Após três dias de mobilização no município, os trabalhadores retornaram às suas comunidades sem receber os salários atrasados e os valores referentes ao aluguel das embarcações, além de não obterem uma resposta concreta do Governo do Estado ou das empresas terceirizadas responsáveis pelo serviço.
Os estudantes afetados dependem exclusivamente do transporte fluvial para chegar às unidades de ensino, já que residem às margens dos rios e igarapés da região. Com a paralisação, as aulas continuam comprometidas para centenas de alunos da zona rural.

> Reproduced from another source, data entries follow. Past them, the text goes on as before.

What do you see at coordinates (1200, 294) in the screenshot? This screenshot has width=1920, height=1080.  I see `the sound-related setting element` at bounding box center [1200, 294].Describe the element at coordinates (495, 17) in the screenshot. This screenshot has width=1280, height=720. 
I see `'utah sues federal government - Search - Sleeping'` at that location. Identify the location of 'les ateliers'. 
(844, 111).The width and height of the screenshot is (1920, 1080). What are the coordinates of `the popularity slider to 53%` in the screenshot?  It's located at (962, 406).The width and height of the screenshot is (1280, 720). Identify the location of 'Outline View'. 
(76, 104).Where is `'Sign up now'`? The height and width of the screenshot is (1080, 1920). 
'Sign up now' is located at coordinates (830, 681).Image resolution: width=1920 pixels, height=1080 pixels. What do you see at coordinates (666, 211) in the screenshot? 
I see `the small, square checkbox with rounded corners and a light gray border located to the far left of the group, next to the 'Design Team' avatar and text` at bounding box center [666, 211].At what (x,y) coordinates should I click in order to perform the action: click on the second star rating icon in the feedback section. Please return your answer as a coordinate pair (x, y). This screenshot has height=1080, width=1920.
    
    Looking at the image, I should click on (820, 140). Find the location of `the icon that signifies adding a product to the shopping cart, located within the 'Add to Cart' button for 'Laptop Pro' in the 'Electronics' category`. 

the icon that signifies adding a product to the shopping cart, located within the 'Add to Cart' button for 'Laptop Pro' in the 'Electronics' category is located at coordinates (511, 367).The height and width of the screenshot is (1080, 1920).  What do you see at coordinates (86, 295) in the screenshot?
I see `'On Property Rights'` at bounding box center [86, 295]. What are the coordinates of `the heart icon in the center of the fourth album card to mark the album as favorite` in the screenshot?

Durante o período em que permaneceram na cidade, os barqueiros procuraram o Ministério Público do Estado do Acre (MPAC) em busca de apoio para intermediar uma solução junto às empresas contratadas e ao Governo do Estado. A categoria pede a regularização dos pagamentos em atraso e a retomada do transporte escolar, evitando maiores prejuízos aos estudantes.
Os trabalhadores afirmam que só retornarão às atividades quando houver a quitação dos débitos e garantias de que os pagamentos serão normalizados.
O Jornal Extra do Acre mantém o espaço aberto para manifestação da Secretaria de Estado de Educação e Cultura (SEE) e das empresas responsáveis pelo transporte escolar, para que apresentem esclarecimentos sobre a situação e as medidas que serão adotadas para solucionar o impasse.